PROMPT:
Skip the pictures and write out, word for word, the lines below from the one with "Start simulation with the Play button" through the one with "Task: Collapse the", inclusive.

PROVIDED DATA:
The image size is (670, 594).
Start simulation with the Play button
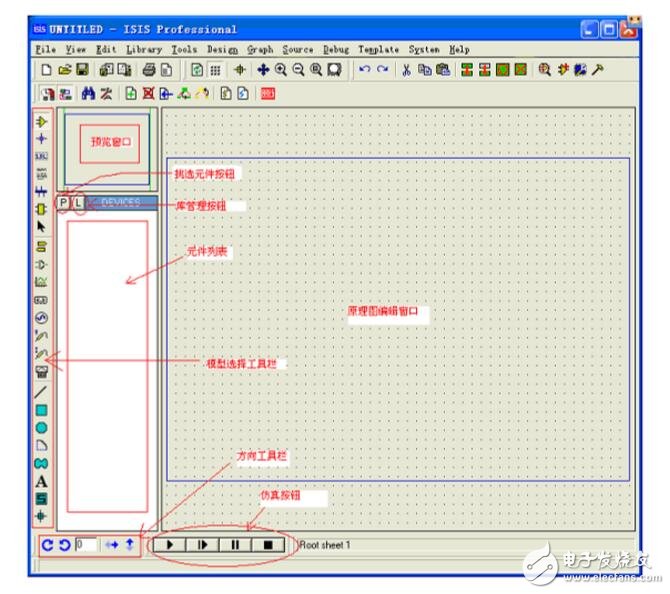170,545
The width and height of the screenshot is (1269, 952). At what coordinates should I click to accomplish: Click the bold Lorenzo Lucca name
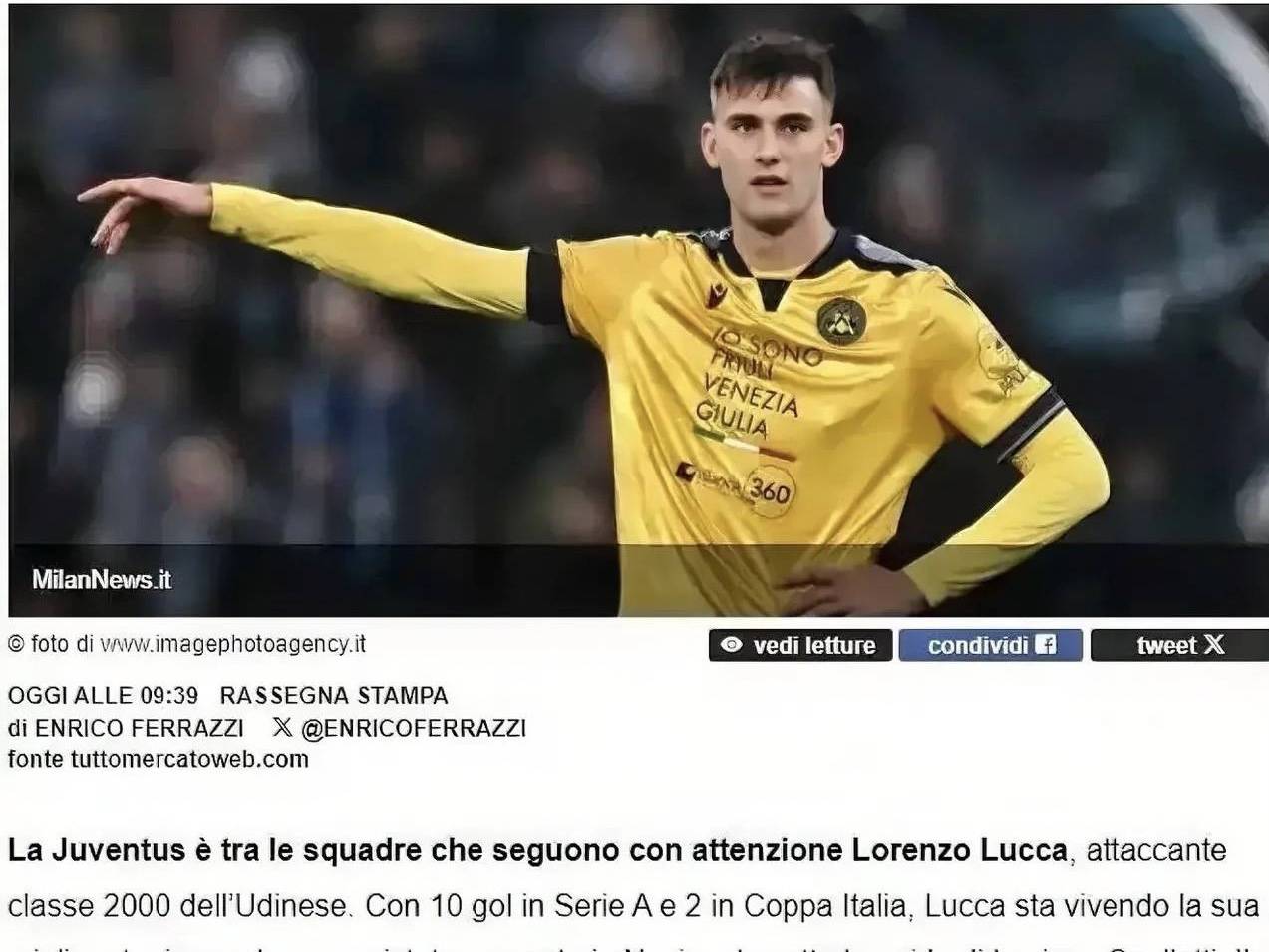point(960,850)
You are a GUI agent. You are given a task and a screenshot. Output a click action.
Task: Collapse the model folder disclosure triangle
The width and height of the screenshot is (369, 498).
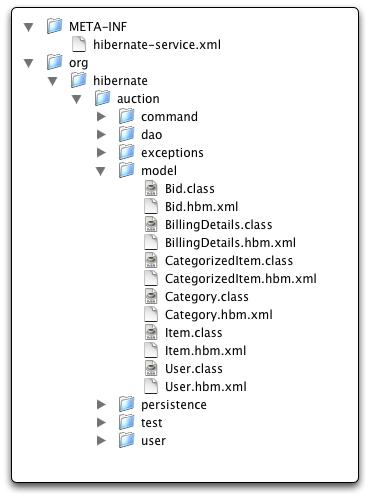101,171
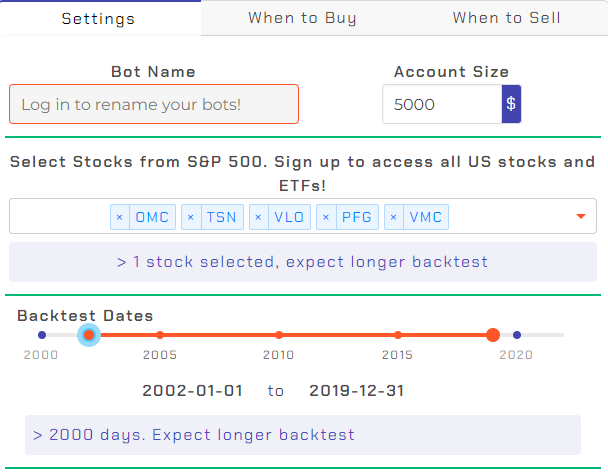Image resolution: width=608 pixels, height=472 pixels.
Task: Select the backtest start date slider handle
Action: (89, 335)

RESPONSE TO THE TASK:
Start simulation with the Play button
170,545
The width and height of the screenshot is (1269, 952). At what coordinates should I click to accomplish: Click the bold Lorenzo Lucca name
point(960,850)
You are a GUI agent. You are given a task and a screenshot. Output a click action.
Task: Collapse the model folder disclosure triangle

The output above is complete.